Ainsi, les deux rapporteurs reviennent sur la séparation capitalistique au profit d’une séparation opérationnelle, où les distributeurs souhaitant de nouveau opérer un conseil spécifique devront créer une filiale dédiée. Une proposition qui n’est pas du goût du PCIA : « Parce que les distributeurs ont choisi la vente et continuent de faire du conseil, on changerait la loi… On marche sur la tête ! Si la séparation capitalistique était abandonnée, ce serait un retour en arrière. Pour limiter les dégâts il faudrait revenir à une facturation séparée avec un prix plancher par prestation afin qu’il ne soit pas dilué dans les marges commerciales, les subventions de fonctionnement… Aussi, la facturation séparée du conseil et de la vente doit être associée à une baisse du prix des intrants. De plus, il faudra indiquer sur la facture de façon obligatoire l’origine du conseil : conseil commercial, ou conseil séparé de la vente et de l’application des produits phytosanitaires, ou conseil indépendance élargie. »

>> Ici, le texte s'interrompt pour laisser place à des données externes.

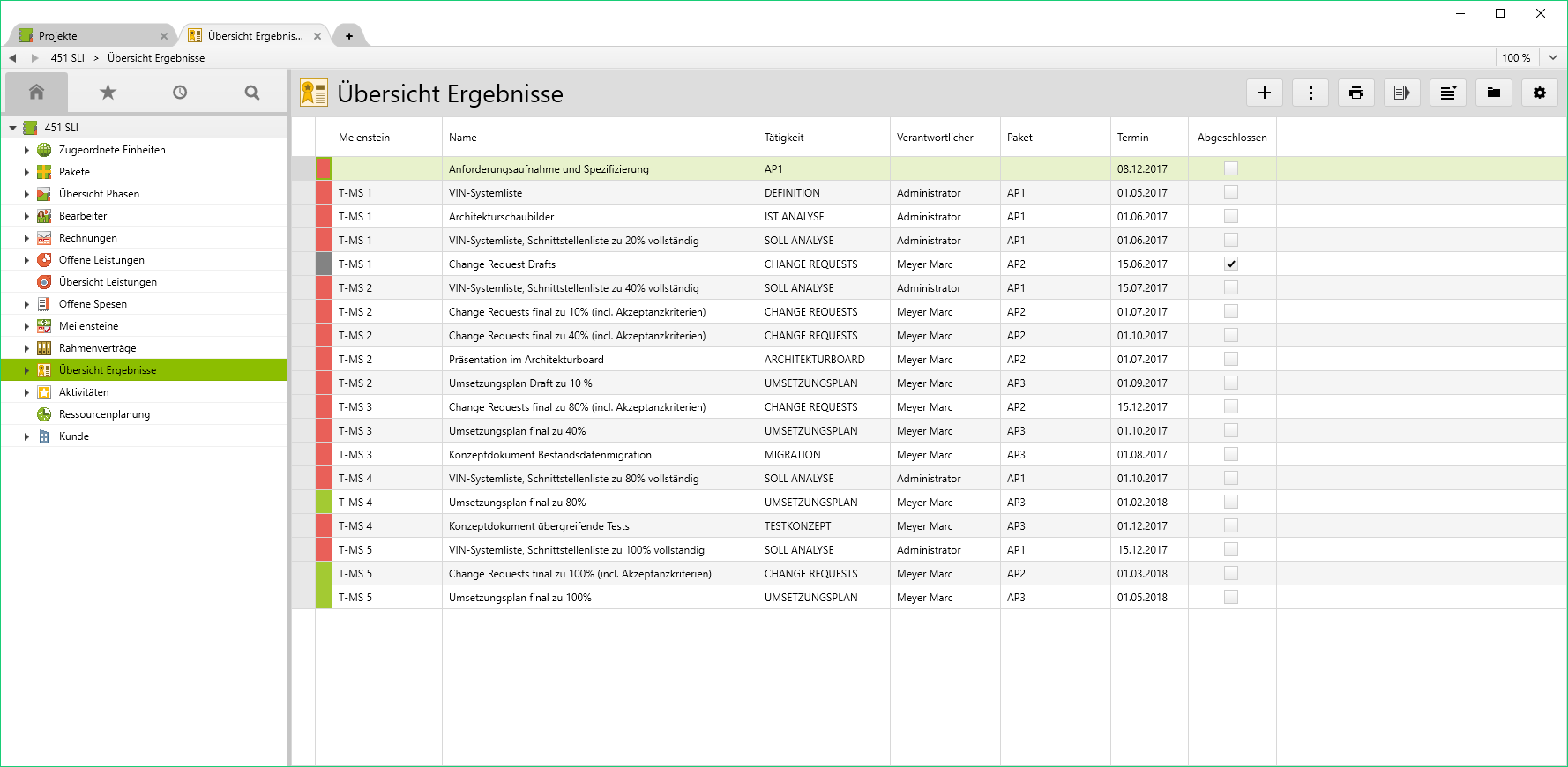The width and height of the screenshot is (1568, 767).
Task: Click the home icon in sidebar
Action: 36,92
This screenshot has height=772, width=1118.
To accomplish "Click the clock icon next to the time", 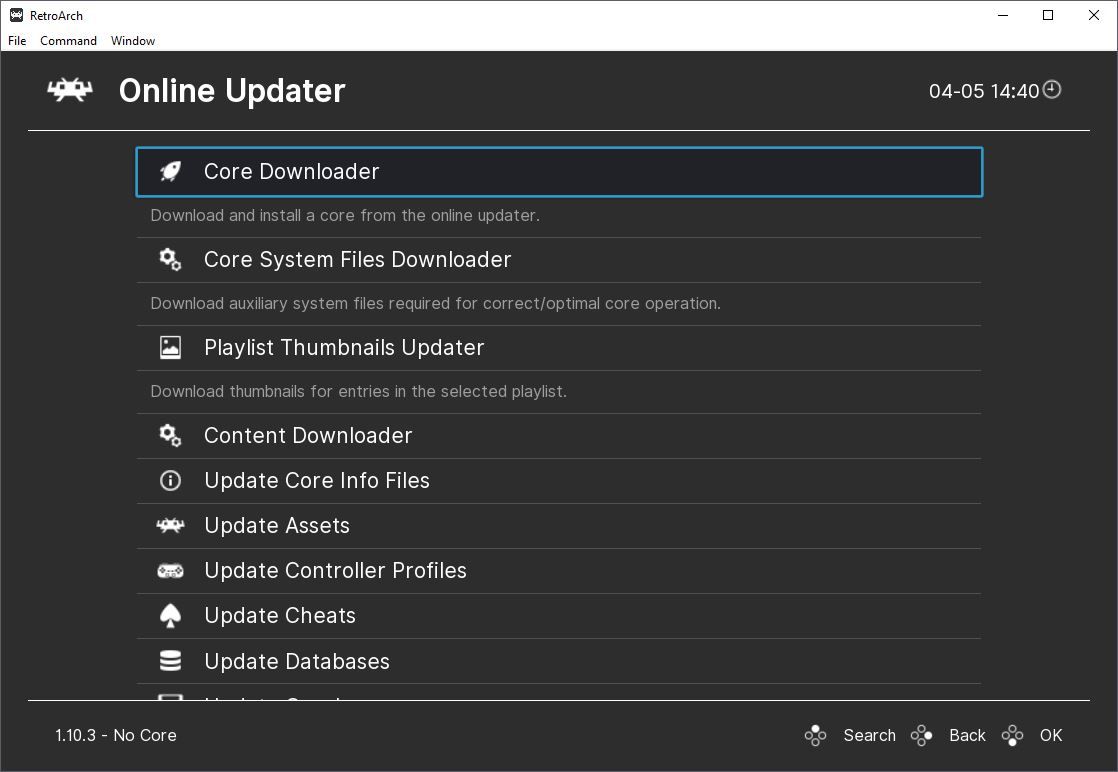I will pos(1052,90).
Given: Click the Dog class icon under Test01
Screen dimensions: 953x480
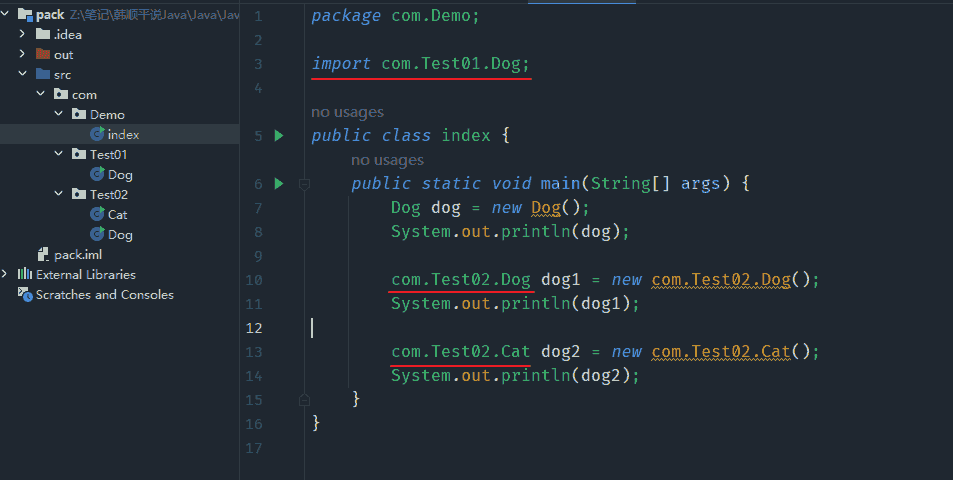Looking at the screenshot, I should click(97, 175).
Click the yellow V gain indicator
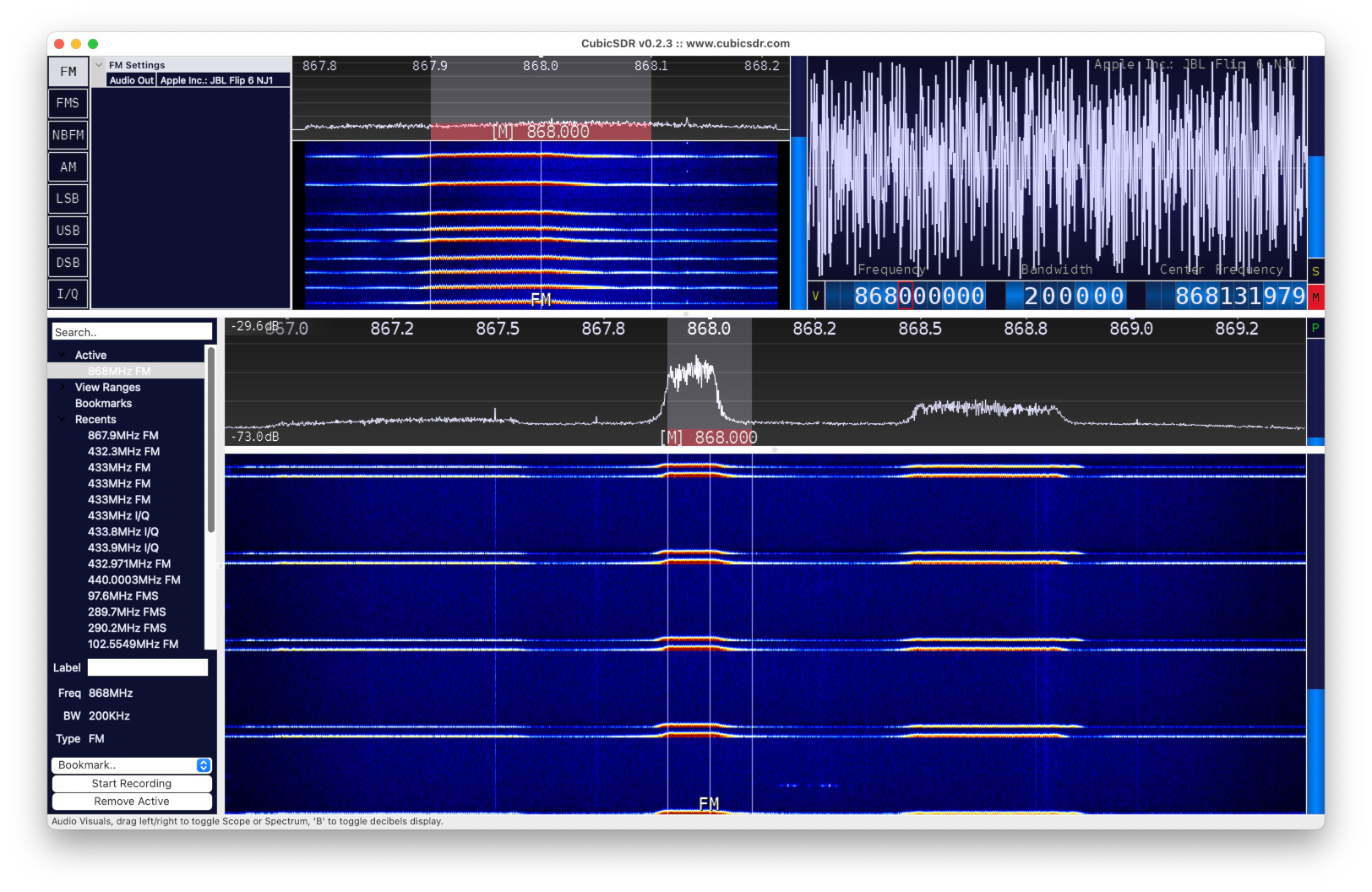Screen dimensions: 1372x892 click(x=816, y=296)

Un nouvel élan pour les TC ?
Ainsi, les rapporteurs proposent de mettre en place une facturation différenciée afin de garantir la transparence des tarifs et offrir à l’agriculteur la possibilité de choisir entre le conseil spécifique proposé par son vendeur ou un autre conseil indépendant. Ils mettent également l’accent sur le renforcement des CEPP avec l’induction d’une obligation de résultat complémentaire à l’obligation de moyen. « Si nous rendons le conseil aux vendeurs, il est essentiel de les responsabiliser et de leur fixer des objectifs qui soient exigeants », reprend Stéphane Travert. Ainsi, l’idée d’un système de bonus/malus a été abordée.

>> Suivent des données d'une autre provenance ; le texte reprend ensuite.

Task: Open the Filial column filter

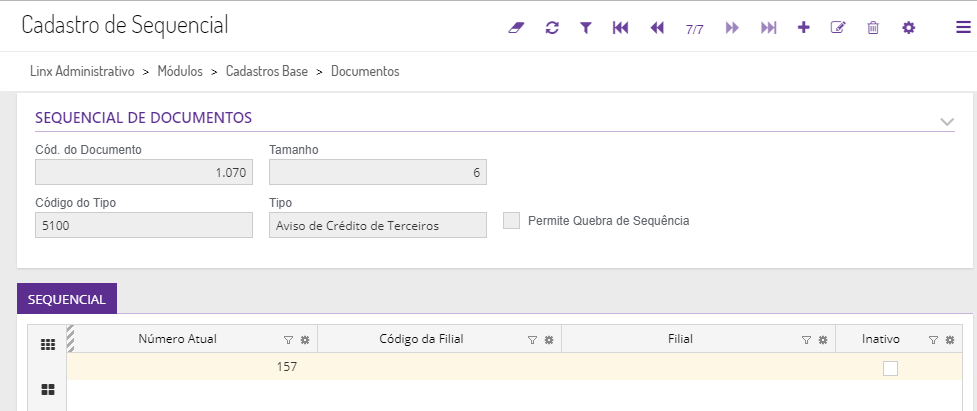Action: pos(806,340)
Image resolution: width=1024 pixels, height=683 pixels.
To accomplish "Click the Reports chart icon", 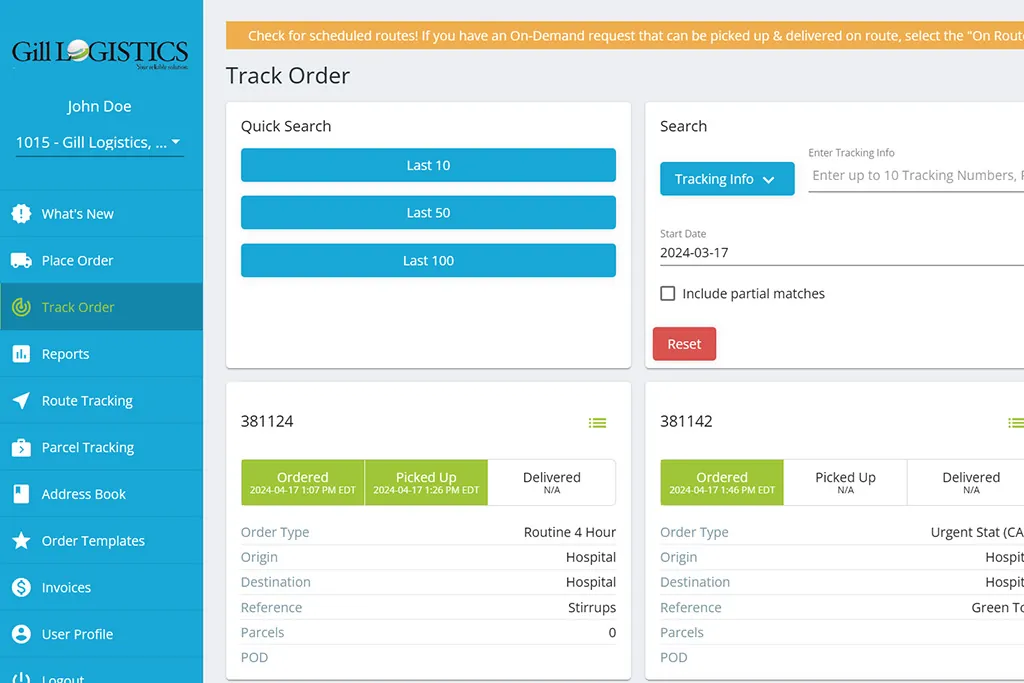I will point(21,354).
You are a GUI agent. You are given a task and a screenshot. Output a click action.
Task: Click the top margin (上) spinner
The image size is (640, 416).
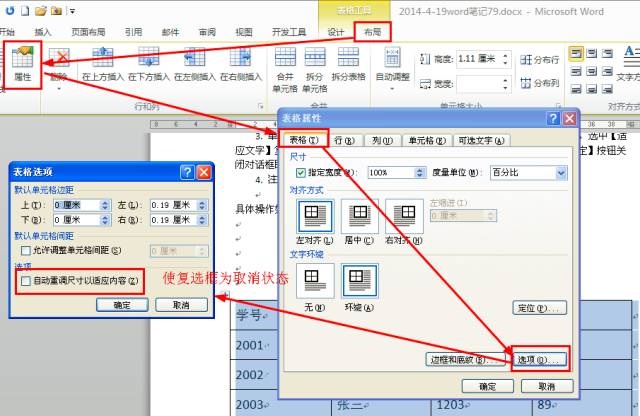pyautogui.click(x=104, y=204)
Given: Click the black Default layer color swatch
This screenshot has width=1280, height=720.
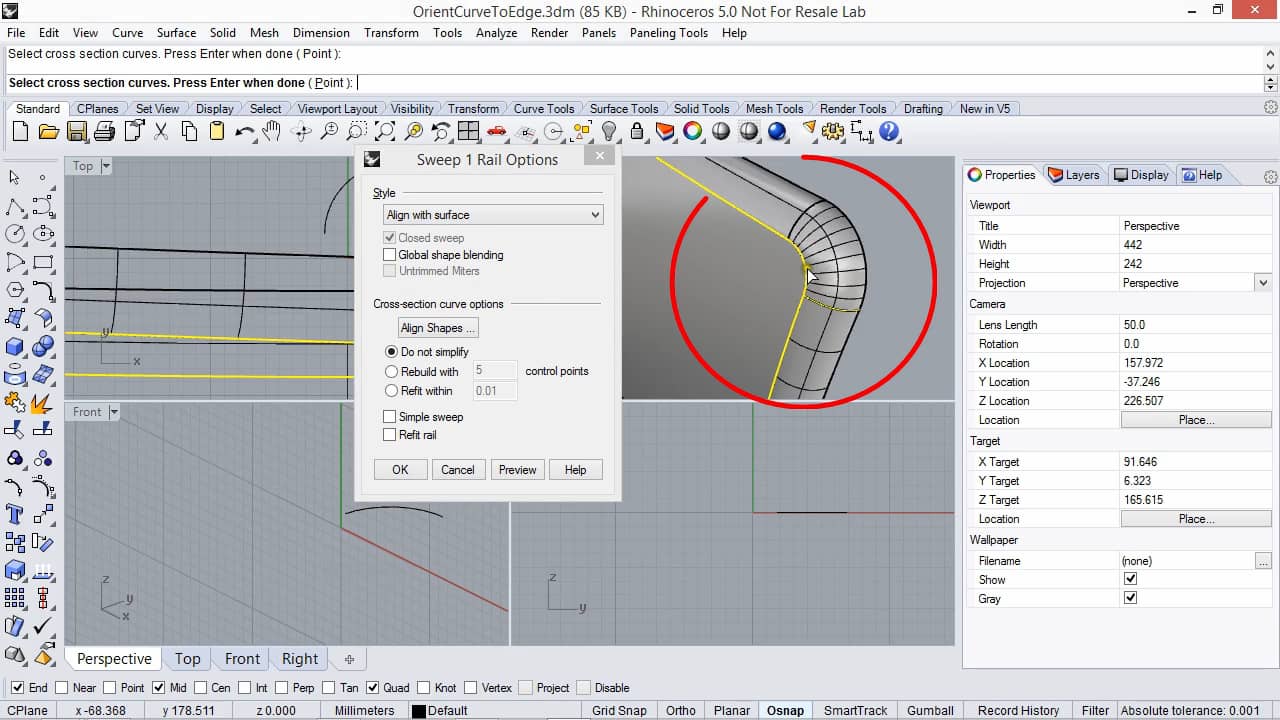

Ils souhaitent également mener une réflexion sur la mise en place d’un ordre des conseillers en matière de produits phytosanitaires, comme au Québec. « C’est un outil qui permettrait de renforcer les règles déontologiques de la profession », souligne-t-il. Christophe Grison émet des réserves sur le modèle québécois, car il n’en a « pas eu que des bons retours » et s’inquiète sur le délai de mise en place de cette nouvelle refonte. Toutefois, il espère que cette possible réforme soit un nouvel élan pour les TC : « Avec la mise en place du dispositif, certains TC ont été déçus de voir le métier remis en question alors qu’ils accompagnaient les agriculteurs dans la transition en leur proposant des solutions alternatives. Avec ces nouvelles conditions de travail, certains d’entre eux ont fait part de leur souhait de demander une rupture conventionnelle. »

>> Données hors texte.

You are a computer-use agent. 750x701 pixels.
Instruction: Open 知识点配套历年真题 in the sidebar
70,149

Rendre les CSP plus exigeants
Du côté du conseil stratégique, il est « embourbé », constate Dominique Potier. Selon les rapporteurs, une adaptation du calendrier va être nécessaire. « Mais, elle ne doit en aucun cas se traduire par un abandon du conseil stratégique et de ses objectifs, qui doit au contraire gagner en ambition » précise Stéphane Travert.
Sur le plan structurel, ils souhaitent revoir les référentiels du CSP pour les rendre plus exigeants, mais aussi augmenter le nombre de conseillers et, à terme, confier exclusivement cette mission aux chambres d’agriculture qui pourront nouer des partenariats avec les autres acteurs du conseil sous forme de subdélégation. « Proposer que les chambres d’agriculture supervisent le conseil stratégique est un non-sens et même un réel danger pour le monde agricole, soutient le PCIA. Ces structures ne peuvent pas à la fois toucher des subventions de fonctionnement (TAFNB et autres), faire de la prestation à titre privé, être engagées politiquement et en plus contrôler les autres structures… Qu’ils nous laissent faire notre travail, ce n’est pas celui des chambres d’agriculture qui se mettent dans la position d’une concurrence déloyale de par leurs financements publics. »
« La prescription par ordonnance »
« Les propositions que nous formulons sont des pistes de travail que nous souhaitons faire expertiser par le gouvernement, notamment dans le cadre d’un travail préparatoire qui pourrait être conduit par le CGAAER », conclut le député Renaissance de la Manche.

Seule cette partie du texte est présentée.